Нас многое тревожило, и среди прочего – рассказы о том, что в Париже идут большие споры между сторонниками короля и Национальным собранием; что дворяне и священники не ставят ни во что декреты восемьдесят девятого года[26 - …в Париже идут большие споры между сторонниками короля и Национальным собранием; что дворяне и священники не ставят ни во что декреты восемьдесят девятого года… – Столкновения между королем Людовиком XVI (1774–1792) и Национальным, Учредительным, а позднее Законодательным собранием происходили по различным поводам. Наибольшей остроты они достигли к осени 1792 г., после того, как король наложил вето на декреты Законодательного собрания, в частности – на декрет о высылке из страны священников, отказавшихся присягнуть конституции.] и грозятся перессорить те коммуны, которые, казалось, были так единодушны в ненависти к аристократам. Торговля замерла, нищета росла, и все снова стали бояться разбойников, хоть толком не знали, откуда им взяться. Было хорошо известно, что во многих местах идут грабежи, жгут лес, громят замки, но это все было делом рук крестьян, таких же, как мы, и им находили оправдание, считая, что владельцы поместий первые на них напали.

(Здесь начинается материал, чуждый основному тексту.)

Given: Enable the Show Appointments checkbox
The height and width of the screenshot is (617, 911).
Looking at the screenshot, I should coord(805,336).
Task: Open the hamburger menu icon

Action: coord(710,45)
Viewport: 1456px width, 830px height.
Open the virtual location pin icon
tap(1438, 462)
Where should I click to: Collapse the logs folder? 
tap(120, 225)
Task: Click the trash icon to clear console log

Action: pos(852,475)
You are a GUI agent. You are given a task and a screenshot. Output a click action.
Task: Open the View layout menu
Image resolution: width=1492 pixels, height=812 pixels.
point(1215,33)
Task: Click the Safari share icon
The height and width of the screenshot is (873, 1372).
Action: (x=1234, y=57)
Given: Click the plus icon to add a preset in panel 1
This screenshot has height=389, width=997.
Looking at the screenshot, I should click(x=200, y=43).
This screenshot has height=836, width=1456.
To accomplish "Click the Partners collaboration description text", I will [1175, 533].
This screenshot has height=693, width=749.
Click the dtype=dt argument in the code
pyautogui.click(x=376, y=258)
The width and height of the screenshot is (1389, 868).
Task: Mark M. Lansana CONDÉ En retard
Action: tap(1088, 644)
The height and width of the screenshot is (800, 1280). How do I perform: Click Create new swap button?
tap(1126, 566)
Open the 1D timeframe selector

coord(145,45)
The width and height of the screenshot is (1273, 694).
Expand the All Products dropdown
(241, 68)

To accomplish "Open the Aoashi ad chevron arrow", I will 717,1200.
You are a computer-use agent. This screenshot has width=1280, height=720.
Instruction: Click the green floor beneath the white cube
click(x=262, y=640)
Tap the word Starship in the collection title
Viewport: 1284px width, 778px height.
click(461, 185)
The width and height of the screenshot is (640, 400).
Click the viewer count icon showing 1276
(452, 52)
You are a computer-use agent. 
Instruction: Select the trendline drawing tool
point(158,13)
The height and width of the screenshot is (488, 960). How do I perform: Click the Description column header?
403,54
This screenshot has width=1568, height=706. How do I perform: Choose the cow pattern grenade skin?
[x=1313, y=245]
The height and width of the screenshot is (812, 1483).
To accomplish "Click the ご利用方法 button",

Между тем все чаще разгорались споры; не о республике – тогда еще понятия не имели, что это такое[27 - …о республике… еще понятия не имели, что это такое… – Это не совсем точно, так как уже летом 1791 г. (после неудачного бегства короля и расстрела толпы на Марсовом поле в Париже) лозунг республики становится все более популярным.], – а о религии. Монахи, которые сидели тихо, как мыши, были страшно раздосадованы, когда оба молодых монаха, Сирил и Паскаль, удрали ранним утром, наплевав, что называется, на все. В приходе много над этим потешались. Трое из четверых оставшихся монахов разозлились и начали вести проповеди против революционного духа, а между тем они сами тоже устроили у себя в монастыре революцию: отец настоятель умер, но они никак не могли договориться, кого назначить его преемником, и жили теперь республикой, никем не управляемые, никому не повинуясь.

Братец, – между прочим, с тех пор как увидели, что он не намеревается оставаться в монастыре, его помаленьку начали величать господин Эмильен, – так вот, братец молчал, считая недостойным разглашать внутренние распри, коим он был свидетель; но, зная, что я умею хранить тайны, он рассказывал мне о них, когда мы оставались наедине. От него я узнала, что отец Фрюктюё, этот толстый грубиян, которого мы так не любили, оказался единственным искренним человеком, лучшим из всех четырех братьев. Натурально, он не был в восторге от продажи монастырского имущества, ибо относился к этой продаже всерьез и считал, что она вот-вот должна произойти, но твердо решил не делать ничего, чтобы этому воспрепятствовать, в то время как другие, особенно отец Памфил, подталкиваемые и подстрекаемые тайными письмами и предписаниями, собирались натравить друг на друга крестьян, поднять самых богомольных, запугав их небесными карами, против тех, кому церковное имущество не казалось святыней; короче говоря, монахи желали гражданской войны, потому что их уверили, что ее желает Бог, и, будь они порасторопнее и похитрее, они бы и в самом деле науськали нас друг на друга.